Фельдшеръ былъ настроенъ на торжественный тонъ, и докторъ, отлично зная его, заранѣе улыбнулся.
— Приходилъ ко мнѣ на-дняхъ одинъ больной крестьянинъ, то-есть прямо сказать, чортъ его разберетъ, больной или полоумный. Сколько я ни изслѣдовалъ его словесно, ни къ какому понятію не могъ придти; по обыкновенію, путалъ онъ, путалъ языкомъ и не единаго слова не выразилъ… Сперва, изволите видѣть, заявился съ головною болью, сравнилъ голову съ кадушкой, на которую, напримѣръ, набиваютъ обручи, — именно этимъ онъ хотѣлъ пояснить наглядно, какъ у него болитъ голова. Но изъ дальнѣйшаго разспроса оказалось, что у него, извольте вообразить, болитъ душа, а когда я объяснилъ ему, что особливаго эдакого куска мяса, который бы былъ именно душой, нѣтъ, не существуетъ въ природѣ, такъ онъ сейчасъ же согласился со мной и, къ удивленію моему, можете себѣ представить, объявилъ, что именно у него все болитъ, все сплошь!…Больше, извините, не помню, что онъ путалъ, но, кажется, увѣрялъ, будто бы головная боль его происходитъ отъ думы, и просилъ у меня такого лѣкарства, отъ котораго бы сразу всѣ мысли его прекратились… Вотъ теперь я приказывалъ ему придти, а онъ, видите, и глазъ не кажетъ…

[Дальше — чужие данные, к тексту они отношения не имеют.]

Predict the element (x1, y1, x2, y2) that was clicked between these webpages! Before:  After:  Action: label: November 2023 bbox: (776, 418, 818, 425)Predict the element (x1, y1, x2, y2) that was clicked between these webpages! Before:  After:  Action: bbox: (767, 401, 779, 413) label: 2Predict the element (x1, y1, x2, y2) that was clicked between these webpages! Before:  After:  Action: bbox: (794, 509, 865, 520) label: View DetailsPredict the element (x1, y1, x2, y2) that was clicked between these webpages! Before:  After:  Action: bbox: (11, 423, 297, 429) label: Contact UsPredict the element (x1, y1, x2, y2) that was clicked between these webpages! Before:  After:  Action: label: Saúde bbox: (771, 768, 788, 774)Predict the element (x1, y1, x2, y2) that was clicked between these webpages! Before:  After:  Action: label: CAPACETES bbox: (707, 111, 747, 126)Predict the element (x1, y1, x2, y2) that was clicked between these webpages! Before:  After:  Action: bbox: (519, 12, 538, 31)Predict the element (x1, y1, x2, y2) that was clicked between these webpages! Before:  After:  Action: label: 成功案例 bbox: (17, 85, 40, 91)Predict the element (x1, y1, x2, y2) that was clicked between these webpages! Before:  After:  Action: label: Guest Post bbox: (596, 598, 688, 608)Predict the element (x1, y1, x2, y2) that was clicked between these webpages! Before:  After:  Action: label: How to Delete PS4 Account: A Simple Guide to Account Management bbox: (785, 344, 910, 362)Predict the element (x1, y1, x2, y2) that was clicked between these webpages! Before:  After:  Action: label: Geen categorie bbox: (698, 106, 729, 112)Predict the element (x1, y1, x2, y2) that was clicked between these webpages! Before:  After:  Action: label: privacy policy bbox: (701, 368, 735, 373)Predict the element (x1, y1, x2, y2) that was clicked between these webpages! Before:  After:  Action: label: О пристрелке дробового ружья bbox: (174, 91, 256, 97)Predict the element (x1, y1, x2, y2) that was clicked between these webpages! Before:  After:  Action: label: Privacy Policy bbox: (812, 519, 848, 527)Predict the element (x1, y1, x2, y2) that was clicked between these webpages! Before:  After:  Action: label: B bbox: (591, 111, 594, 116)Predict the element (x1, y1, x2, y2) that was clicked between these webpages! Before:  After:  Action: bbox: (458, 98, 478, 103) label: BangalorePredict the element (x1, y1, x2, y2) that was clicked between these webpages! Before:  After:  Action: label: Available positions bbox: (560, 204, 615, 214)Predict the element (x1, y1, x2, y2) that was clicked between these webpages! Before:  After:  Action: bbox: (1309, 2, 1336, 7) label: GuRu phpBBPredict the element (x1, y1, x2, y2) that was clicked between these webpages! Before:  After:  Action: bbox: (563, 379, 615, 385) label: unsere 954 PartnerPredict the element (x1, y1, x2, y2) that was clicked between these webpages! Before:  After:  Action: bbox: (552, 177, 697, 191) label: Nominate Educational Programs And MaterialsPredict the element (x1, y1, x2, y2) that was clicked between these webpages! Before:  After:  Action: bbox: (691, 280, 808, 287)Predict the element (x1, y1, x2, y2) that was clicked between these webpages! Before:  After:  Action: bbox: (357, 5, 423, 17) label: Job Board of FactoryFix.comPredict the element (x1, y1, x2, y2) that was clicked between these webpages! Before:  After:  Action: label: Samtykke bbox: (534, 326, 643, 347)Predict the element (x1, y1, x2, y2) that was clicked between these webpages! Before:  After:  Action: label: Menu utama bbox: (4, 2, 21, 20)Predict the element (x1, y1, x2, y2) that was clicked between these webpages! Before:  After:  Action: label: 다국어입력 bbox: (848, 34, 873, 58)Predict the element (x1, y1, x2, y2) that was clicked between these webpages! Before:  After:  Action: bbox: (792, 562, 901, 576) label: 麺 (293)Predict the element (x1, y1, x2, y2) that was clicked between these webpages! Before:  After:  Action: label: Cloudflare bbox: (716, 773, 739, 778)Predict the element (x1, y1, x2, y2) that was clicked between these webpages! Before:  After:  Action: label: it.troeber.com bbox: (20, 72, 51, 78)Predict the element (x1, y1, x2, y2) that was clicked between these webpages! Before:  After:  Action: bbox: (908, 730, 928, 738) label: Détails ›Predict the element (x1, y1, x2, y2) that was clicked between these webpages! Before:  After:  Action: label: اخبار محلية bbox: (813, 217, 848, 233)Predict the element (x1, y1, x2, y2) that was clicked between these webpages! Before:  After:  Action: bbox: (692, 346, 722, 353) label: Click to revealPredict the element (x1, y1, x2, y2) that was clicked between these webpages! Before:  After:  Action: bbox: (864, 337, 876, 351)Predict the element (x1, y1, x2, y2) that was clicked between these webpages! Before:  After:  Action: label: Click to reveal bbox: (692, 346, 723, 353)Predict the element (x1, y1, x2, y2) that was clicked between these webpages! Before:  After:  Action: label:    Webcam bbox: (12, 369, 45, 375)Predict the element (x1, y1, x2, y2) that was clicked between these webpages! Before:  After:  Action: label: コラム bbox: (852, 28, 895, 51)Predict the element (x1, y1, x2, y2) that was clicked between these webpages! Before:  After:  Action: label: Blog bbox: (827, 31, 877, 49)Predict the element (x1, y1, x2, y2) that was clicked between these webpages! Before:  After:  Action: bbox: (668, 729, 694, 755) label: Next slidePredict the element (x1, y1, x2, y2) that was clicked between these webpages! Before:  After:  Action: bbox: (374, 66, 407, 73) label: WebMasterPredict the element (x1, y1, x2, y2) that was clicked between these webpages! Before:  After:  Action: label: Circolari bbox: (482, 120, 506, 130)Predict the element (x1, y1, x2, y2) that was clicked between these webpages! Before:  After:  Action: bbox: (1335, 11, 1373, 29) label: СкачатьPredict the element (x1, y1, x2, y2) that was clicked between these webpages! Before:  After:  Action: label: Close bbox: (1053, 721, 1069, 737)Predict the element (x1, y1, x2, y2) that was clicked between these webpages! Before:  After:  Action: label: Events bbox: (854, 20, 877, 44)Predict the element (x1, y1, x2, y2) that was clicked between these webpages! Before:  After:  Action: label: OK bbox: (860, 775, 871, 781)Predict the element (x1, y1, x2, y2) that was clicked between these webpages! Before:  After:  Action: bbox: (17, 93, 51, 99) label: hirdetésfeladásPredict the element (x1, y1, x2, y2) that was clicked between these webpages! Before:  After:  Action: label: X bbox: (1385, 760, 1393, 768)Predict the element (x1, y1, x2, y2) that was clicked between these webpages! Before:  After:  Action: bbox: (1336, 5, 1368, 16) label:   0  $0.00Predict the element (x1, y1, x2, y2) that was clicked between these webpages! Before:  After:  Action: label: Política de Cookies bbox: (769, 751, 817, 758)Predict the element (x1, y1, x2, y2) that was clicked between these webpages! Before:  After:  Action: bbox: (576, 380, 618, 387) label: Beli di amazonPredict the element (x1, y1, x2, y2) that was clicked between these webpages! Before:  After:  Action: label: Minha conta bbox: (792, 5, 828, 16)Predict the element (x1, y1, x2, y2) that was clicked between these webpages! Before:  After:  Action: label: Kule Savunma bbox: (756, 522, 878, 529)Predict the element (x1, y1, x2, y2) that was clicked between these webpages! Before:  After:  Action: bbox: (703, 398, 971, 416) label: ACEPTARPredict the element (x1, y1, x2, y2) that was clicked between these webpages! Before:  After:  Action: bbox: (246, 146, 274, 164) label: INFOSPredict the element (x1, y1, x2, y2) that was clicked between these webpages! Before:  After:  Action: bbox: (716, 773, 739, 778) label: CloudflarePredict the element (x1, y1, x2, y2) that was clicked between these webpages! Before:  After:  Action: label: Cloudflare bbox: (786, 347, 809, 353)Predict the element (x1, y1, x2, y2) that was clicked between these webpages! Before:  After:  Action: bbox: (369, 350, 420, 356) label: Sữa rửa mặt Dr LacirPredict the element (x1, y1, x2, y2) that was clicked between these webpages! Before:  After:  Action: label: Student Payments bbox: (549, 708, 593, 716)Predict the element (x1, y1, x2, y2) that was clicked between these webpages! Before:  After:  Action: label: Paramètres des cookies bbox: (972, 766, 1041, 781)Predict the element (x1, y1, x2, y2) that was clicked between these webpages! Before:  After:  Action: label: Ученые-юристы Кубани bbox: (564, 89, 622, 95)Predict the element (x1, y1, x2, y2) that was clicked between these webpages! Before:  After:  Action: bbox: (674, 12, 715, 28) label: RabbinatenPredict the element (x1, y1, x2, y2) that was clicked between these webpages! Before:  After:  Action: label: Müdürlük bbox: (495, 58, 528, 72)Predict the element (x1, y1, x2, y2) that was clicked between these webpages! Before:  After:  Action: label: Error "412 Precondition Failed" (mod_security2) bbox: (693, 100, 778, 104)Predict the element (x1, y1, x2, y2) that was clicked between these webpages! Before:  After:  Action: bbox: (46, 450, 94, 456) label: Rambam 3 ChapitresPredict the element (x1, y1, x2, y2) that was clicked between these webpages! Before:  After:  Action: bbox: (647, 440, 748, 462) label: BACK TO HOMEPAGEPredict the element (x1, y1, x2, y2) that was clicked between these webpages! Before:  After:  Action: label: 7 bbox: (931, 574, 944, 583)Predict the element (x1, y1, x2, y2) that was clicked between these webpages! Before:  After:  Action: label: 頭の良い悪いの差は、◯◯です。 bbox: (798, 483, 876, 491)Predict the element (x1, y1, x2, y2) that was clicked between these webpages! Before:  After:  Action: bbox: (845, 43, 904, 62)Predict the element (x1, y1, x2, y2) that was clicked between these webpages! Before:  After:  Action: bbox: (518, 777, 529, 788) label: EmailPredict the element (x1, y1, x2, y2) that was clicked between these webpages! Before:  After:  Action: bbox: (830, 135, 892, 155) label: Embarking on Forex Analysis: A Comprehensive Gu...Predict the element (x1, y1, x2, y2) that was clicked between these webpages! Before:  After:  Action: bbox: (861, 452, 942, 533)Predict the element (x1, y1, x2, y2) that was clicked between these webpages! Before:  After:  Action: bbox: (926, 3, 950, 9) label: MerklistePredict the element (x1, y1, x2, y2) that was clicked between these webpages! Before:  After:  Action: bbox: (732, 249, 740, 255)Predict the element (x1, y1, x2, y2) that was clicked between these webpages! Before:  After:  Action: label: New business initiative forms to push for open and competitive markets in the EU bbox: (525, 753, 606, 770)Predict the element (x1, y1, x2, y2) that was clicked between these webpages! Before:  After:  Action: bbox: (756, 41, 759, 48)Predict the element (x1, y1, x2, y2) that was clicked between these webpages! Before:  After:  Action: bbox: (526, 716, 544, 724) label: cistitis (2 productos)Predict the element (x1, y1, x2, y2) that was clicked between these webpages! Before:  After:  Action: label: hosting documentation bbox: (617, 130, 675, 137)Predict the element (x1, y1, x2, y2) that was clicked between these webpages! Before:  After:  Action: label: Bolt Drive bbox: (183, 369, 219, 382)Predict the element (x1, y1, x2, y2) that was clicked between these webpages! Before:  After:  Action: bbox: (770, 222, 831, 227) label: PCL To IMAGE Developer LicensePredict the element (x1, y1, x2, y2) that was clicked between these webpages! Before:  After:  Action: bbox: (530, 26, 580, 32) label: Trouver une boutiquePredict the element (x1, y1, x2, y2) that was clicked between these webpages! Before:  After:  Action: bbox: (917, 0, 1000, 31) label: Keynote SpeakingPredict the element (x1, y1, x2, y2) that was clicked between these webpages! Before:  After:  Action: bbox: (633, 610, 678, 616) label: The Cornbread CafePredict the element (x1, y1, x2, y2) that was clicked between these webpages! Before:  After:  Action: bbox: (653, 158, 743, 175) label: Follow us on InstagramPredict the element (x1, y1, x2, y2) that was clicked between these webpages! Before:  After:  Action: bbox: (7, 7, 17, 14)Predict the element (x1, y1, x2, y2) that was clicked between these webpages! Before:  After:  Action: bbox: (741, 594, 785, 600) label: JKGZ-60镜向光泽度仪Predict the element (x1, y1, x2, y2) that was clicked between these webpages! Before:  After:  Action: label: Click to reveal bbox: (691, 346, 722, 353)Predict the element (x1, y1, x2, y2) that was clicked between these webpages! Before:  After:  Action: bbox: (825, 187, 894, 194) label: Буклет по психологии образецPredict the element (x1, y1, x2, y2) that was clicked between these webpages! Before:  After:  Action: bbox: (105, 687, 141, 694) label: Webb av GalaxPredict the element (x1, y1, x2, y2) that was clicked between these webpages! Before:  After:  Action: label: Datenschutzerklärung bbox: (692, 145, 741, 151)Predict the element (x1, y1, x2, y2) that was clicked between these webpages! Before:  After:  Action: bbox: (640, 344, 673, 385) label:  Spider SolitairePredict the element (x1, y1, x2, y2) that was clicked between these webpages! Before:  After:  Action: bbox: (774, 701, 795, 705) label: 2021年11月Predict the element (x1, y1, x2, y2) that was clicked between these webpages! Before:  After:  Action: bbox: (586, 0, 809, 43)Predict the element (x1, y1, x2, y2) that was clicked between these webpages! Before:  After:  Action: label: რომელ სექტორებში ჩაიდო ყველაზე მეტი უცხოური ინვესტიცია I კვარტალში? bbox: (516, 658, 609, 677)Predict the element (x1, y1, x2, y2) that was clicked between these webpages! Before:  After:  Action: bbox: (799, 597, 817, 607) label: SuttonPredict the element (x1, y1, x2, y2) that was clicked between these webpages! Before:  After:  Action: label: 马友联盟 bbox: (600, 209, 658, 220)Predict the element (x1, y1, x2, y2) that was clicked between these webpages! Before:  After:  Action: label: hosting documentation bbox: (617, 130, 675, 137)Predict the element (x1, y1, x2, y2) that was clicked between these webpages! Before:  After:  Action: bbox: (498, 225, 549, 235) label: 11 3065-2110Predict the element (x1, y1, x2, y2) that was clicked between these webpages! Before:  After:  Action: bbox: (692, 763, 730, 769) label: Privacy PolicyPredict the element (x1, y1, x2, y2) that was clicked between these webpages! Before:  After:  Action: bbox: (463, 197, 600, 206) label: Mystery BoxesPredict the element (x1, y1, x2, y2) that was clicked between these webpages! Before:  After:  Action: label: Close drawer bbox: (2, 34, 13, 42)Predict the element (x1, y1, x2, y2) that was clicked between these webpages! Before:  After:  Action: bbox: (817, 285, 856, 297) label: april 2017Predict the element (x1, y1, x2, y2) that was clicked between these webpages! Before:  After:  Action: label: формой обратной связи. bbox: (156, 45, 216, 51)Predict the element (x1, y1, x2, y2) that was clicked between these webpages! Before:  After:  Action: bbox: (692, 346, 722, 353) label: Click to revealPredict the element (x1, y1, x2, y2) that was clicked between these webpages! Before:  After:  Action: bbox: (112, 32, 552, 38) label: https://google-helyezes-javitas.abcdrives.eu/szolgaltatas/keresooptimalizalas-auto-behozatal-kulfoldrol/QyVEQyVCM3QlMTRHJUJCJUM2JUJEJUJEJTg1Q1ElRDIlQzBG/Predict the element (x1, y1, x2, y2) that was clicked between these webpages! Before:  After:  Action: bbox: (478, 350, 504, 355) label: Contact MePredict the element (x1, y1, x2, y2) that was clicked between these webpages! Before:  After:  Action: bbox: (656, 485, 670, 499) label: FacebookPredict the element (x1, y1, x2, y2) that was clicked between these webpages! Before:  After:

Докторъ все время улыбался.
— Случай, извольте видѣть, интересный, то есть у меня никогда не было такихъ больныхъ… Я уже было подумалъ — совѣстно даже сказать! — не нервное-ли это разстройство?
— Это вполнѣ вѣроятно, — замѣтилъ докторъ.
— Какъ! у деревни-то нервы?! — воскликнулъ фельдшеръ.
— Я не разъ уже встрѣчалъ между крестьянами нервно больныхъ, со всѣми признаками глубокихъ умственныхъ страданій…
Фельдшеръ пристально посмотрѣлъ на доктора, подозрѣвая, что тотъ хочетъ надъ нимъ подшутить, а онъ терпѣть не могъ этого.
— Ну, ужь это едва-ли!… По моему, они безчувственны къ болямъ; это ужь я отлично знаю… Къ физическимъ страданіямъ тупы, нравственныя оскорбленія выносятъ равнодушно — въ этомъ и бѣда вся!
— Говорю вамъ, у меня уже перебывало много такихъ… Мало того, было нѣсколько случаевъ, гдѣ я замѣчалъ явные слѣды нервнаго odium vitae… Отвращеніе къ жизни.
Фельдшеръ недовѣрчиво взглянулъ на доктора.
— А отчего же это, позвольте васъ спросить, происходитъ?
— Да, вѣроятно, оттого же, отчего и съ каждымъ изъ насъ можетъ быть… Упадокъ силъ… потеря царя головы… тоска… отвращеніе ко всему. Что касается вашего больного, то, быть можетъ, его поразилъ рядъ неудачъ; быть можетъ, у него было одно, но огромное несчастіе; быть можетъ, наконецъ, сочувствіе къ окружающимъ…
— Это у него-то сочувствіе къ людямъ, у остолопа-то эдакого?!
— У простого человѣка сочувствіе больше развито, чѣмъ у кого другого. У крестьянина связь со всѣмъ окружающимъ и съ обществомъ буквально кровная, неразрывная… И если это общество страдаетъ, и онъ хирѣетъ, и хвораетъ, и падаетъ духомъ… вянетъ, какъ листъ срѣзаннаго растенія… Это я и называю сочувствіемъ, невольнымъ, безсознательнымъ, но тѣмъ болѣе неумолимымъ.
Фельдшеръ задумался.
— Позвольте, докторъ, я приведу къ вамъ этого чурбана, посмотрите его, — сердито сказалъ онъ.